“Am I an African or a European?” a player wants to know on the social network Baidu Tieba. His characters were given to him in a lucky draw for Warship Girls R, a naval battle simulation game from the Shanghai-based gaming company Moe Fantasy.
What the player wants to know is not his character’s nationality or identity. A character is considered “European” if it is good, or “African” if it is weak.
“The use of European and African as synonyms for fortune and misfortune has become so popular among online gamers in China that entering the two words into search engine Baidu will produce a long list of results that have nothing to do with geography or anthropology,” The South China Morning Post reported.
On Baike, the Chinese version of Wikipedia, there is even an entry for “African” as an “online expression” to describe those who are “unlucky” or “do poorly” in online games.
Such descriptions are widely accepted in the Chinese online gaming community, players confirmed to the SCMP. “We say someone who is unlucky has a black face, so we call them ‘Africans’ jokingly,” one explained. “There’s an old Chinese saying that someone is ‘black on the forehead’, meaning that misfortune is coming – that might be where the ‘black face’ comes from.”

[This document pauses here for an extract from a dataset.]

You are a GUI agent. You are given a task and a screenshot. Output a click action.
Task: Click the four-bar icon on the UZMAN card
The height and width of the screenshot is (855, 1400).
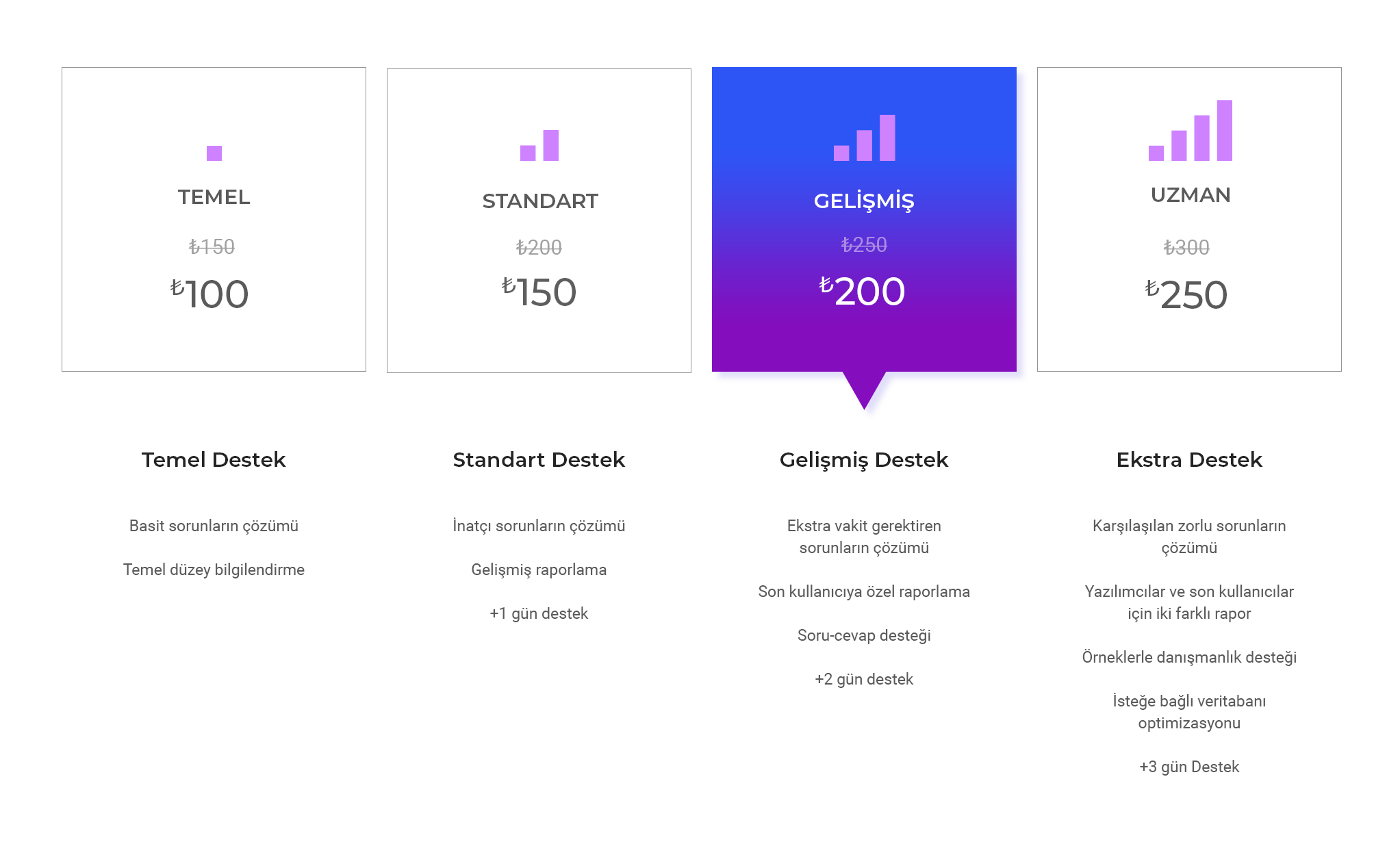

Few gamers ever question the use of such racial stereotypes as synonyms. A lucky draw card on the Onmyoji game has a caption saying it is “the last ferry to Europe”. It has become a Chinese meme on social media meaning misfortune to say “the tribal chief asked me to bring you back”.
These racial stereotypes entered gaming language some five years ago, when Chinese players looked for ways to describe black and white faces.
“These terms for ‘black and white faces’ began to surface then,” a player admitted. Players take on the role of an admiral in the game, and began using “African admirals” and “European admirals” to describe those who were unlucky in the characters they got, versus those who were lucky, he noted.
The expression “African tribal chief” is now being used to describe the unluckiest players, while “European emperor” refers to the most fortunate and those who escape their terrible fate are “sneaking into Europe”. In fact, it is often very specific: “Sneaking into Europe from Africa”.
Gamers often post images and videos posted on social media mocking themselves as unlucky. One popular video shows several bad gamers in leopard print costumes with dark make-up and tattooed faces doing a tribal dance and singing about being “African tribal chiefs”.
Western observers complain that it reflects subtle racism among Chinese youth that has potential to spill over into the rest of the world.
Negative stereotypes of African abound in China. A comedy sketch on the country’s biggest and most popular Lunar New Year television show caused uproar for using a Chinese actress in blackface and giant fake buttocks to depict an African character, and a black performer playing a monkey.
But a spokesperson for the Foreign Ministry, Geng Shuang denied that state broadcaster CCTV’s show was racist and said Beijing “has always opposed any form of racial discrimination”.
In 2016, a laundry detergent company apologised for a television commercial showing a young Chinese woman stuffing a black man into a washing machine before he reappeared as a pale-skinned Chinese man.
In September, Beijing will host a China-Africa summit, which “will surely set off a new upsurge of China-Africa friendly cooperation”, the foreign ministry announced last week.